» **INSTRUCTION**
Lay out all the items below as a Markdown table with two columns, Row and Content. Number each row and leave out blank lines.

--- BEGIN DATA LINES ---

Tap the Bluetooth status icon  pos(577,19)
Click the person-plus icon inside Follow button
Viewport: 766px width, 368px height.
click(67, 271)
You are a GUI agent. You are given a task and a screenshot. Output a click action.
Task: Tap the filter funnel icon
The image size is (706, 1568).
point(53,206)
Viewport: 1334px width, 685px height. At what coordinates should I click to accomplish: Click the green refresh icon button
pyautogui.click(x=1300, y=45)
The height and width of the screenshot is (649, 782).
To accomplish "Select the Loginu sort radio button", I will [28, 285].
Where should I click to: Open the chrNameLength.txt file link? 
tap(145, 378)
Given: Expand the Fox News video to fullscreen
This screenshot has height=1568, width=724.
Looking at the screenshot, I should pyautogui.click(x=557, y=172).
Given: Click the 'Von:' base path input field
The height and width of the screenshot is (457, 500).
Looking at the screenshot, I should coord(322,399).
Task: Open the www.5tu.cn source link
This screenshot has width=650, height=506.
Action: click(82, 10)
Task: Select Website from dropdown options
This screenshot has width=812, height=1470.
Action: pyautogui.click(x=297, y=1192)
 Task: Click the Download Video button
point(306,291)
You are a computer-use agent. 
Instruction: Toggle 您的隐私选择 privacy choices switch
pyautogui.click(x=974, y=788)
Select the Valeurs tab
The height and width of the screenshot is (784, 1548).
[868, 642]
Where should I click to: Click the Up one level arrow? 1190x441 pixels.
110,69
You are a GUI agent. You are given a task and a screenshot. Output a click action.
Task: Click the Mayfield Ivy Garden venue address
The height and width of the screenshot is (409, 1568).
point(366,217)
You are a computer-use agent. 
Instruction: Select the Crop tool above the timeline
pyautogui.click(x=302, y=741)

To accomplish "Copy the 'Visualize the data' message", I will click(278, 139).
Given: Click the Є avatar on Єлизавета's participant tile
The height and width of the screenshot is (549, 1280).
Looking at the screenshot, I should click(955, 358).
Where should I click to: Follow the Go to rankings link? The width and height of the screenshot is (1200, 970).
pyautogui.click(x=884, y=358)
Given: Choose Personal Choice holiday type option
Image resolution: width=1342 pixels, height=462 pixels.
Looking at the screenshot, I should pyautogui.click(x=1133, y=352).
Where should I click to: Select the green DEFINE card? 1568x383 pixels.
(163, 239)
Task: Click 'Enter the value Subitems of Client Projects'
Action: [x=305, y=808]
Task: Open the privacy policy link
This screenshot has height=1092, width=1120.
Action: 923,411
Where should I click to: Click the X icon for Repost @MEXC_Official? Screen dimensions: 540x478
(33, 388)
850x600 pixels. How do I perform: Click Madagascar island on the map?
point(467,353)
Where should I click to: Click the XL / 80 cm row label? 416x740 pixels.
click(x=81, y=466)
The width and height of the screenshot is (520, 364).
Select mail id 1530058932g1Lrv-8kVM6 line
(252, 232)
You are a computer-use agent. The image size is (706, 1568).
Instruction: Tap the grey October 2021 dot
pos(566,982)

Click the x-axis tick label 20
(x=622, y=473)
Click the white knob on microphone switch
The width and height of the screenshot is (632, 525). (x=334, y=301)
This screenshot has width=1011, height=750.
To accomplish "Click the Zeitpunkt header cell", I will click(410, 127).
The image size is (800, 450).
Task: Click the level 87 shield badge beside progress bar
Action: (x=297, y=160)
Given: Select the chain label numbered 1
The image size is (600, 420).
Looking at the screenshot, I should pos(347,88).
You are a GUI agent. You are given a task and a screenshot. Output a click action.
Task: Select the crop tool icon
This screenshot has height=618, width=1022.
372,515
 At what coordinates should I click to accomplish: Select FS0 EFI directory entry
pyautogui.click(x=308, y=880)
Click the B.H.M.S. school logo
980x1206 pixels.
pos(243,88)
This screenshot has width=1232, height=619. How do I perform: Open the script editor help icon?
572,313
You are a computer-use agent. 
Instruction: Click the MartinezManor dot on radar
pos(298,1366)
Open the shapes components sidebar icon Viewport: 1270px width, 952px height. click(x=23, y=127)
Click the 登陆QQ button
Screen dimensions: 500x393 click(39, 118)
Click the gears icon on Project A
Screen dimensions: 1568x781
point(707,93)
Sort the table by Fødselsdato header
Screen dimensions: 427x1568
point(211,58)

--- END DATA LINES ---

» **TASK ANSWER**
| Row | Content |
|---|---|
| 1 | Tap the Bluetooth status icon  pos(577,19) |
| 2 | Click the person-plus icon inside Follow button |
| 3 | Viewport: 766px width, 368px height. |
| 4 | click(67, 271) |
| 5 | You are a GUI agent. You are given a task and a screenshot. Output a click action. |
| 6 | Task: Tap the filter funnel icon |
| 7 | The image size is (706, 1568). |
| 8 | point(53,206) |
| 9 | Viewport: 1334px width, 685px height. At what coordinates should I click to accomplish: Click the green refresh icon button |
| 10 | pyautogui.click(x=1300, y=45) |
| 11 | The height and width of the screenshot is (649, 782). |
| 12 | To accomplish "Select the Loginu sort radio button", I will [28, 285]. |
| 13 | Where should I click to: Open the chrNameLength.txt file link?  |
| 14 | tap(145, 378) |
| 15 | Given: Expand the Fox News video to fullscreen |
| 16 | This screenshot has height=1568, width=724. |
| 17 | Looking at the screenshot, I should pyautogui.click(x=557, y=172). |
| 18 | Given: Click the 'Von:' base path input field |
| 19 | The height and width of the screenshot is (457, 500). |
| 20 | Looking at the screenshot, I should coord(322,399). |
| 21 | Task: Open the www.5tu.cn source link |
| 22 | This screenshot has width=650, height=506. |
| 23 | Action: click(82, 10) |
| 24 | Task: Select Website from dropdown options |
| 25 | This screenshot has width=812, height=1470. |
| 26 | Action: pyautogui.click(x=297, y=1192) |
| 27 |  Task: Click the Download Video button |
| 28 | point(306,291) |
| 29 | You are a computer-use agent.  |
| 30 | Instruction: Toggle 您的隐私选择 privacy choices switch |
| 31 | pyautogui.click(x=974, y=788) |
| 32 | Select the Valeurs tab |
| 33 | The height and width of the screenshot is (784, 1548). |
| 34 | [868, 642] |
| 35 | Where should I click to: Click the Up one level arrow? 1190x441 pixels. |
| 36 | 110,69 |
| 37 | You are a GUI agent. You are given a task and a screenshot. Output a click action. |
| 38 | Task: Click the Mayfield Ivy Garden venue address |
| 39 | The height and width of the screenshot is (409, 1568). |
| 40 | point(366,217) |
| 41 | You are a computer-use agent.  |
| 42 | Instruction: Select the Crop tool above the timeline |
| 43 | pyautogui.click(x=302, y=741) |
| 44 | To accomplish "Copy the 'Visualize the data' message", I will click(278, 139). |
| 45 | Given: Click the Є avatar on Єлизавета's participant tile |
| 46 | The height and width of the screenshot is (549, 1280). |
| 47 | Looking at the screenshot, I should click(955, 358). |
| 48 | Where should I click to: Follow the Go to rankings link? The width and height of the screenshot is (1200, 970). |
| 49 | pyautogui.click(x=884, y=358) |
| 50 | Given: Choose Personal Choice holiday type option |
| 51 | Image resolution: width=1342 pixels, height=462 pixels. |
| 52 | Looking at the screenshot, I should pyautogui.click(x=1133, y=352). |
| 53 | Where should I click to: Select the green DEFINE card? 1568x383 pixels. |
| 54 | (163, 239) |
| 55 | Task: Click 'Enter the value Subitems of Client Projects' |
| 56 | Action: [x=305, y=808] |
| 57 | Task: Open the privacy policy link |
| 58 | This screenshot has height=1092, width=1120. |
| 59 | Action: 923,411 |
| 60 | Where should I click to: Click the X icon for Repost @MEXC_Official? Screen dimensions: 540x478 |
| 61 | (33, 388) |
| 62 | 850x600 pixels. How do I perform: Click Madagascar island on the map? |
| 63 | point(467,353) |
| 64 | Where should I click to: Click the XL / 80 cm row label? 416x740 pixels. |
| 65 | click(x=81, y=466) |
| 66 | The width and height of the screenshot is (520, 364). |
| 67 | Select mail id 1530058932g1Lrv-8kVM6 line |
| 68 | (252, 232) |
| 69 | You are a computer-use agent. The image size is (706, 1568). |
| 70 | Instruction: Tap the grey October 2021 dot |
| 71 | pos(566,982) |
| 72 | Click the x-axis tick label 20 |
| 73 | (x=622, y=473) |
| 74 | Click the white knob on microphone switch |
| 75 | The width and height of the screenshot is (632, 525). (x=334, y=301) |
| 76 | This screenshot has width=1011, height=750. |
| 77 | To accomplish "Click the Zeitpunkt header cell", I will click(410, 127). |
| 78 | The image size is (800, 450). |
| 79 | Task: Click the level 87 shield badge beside progress bar |
| 80 | Action: (x=297, y=160) |
| 81 | Given: Select the chain label numbered 1 |
| 82 | The image size is (600, 420). |
| 83 | Looking at the screenshot, I should pos(347,88). |
| 84 | You are a GUI agent. You are given a task and a screenshot. Output a click action. |
| 85 | Task: Select the crop tool icon |
| 86 | This screenshot has height=618, width=1022. |
| 87 | 372,515 |
| 88 |  At what coordinates should I click to accomplish: Select FS0 EFI directory entry |
| 89 | pyautogui.click(x=308, y=880) |
| 90 | Click the B.H.M.S. school logo |
| 91 | 980x1206 pixels. |
| 92 | pos(243,88) |
| 93 | This screenshot has width=1232, height=619. How do I perform: Open the script editor help icon? |
| 94 | 572,313 |
| 95 | You are a computer-use agent.  |
| 96 | Instruction: Click the MartinezManor dot on radar |
| 97 | pos(298,1366) |
| 98 | Open the shapes components sidebar icon Viewport: 1270px width, 952px height. click(x=23, y=127) |
| 99 | Click the 登陆QQ button |
| 100 | Screen dimensions: 500x393 click(39, 118) |
| 101 | Click the gears icon on Project A |
| 102 | Screen dimensions: 1568x781 |
| 103 | point(707,93) |
| 104 | Sort the table by Fødselsdato header |
| 105 | Screen dimensions: 427x1568 |
| 106 | point(211,58) |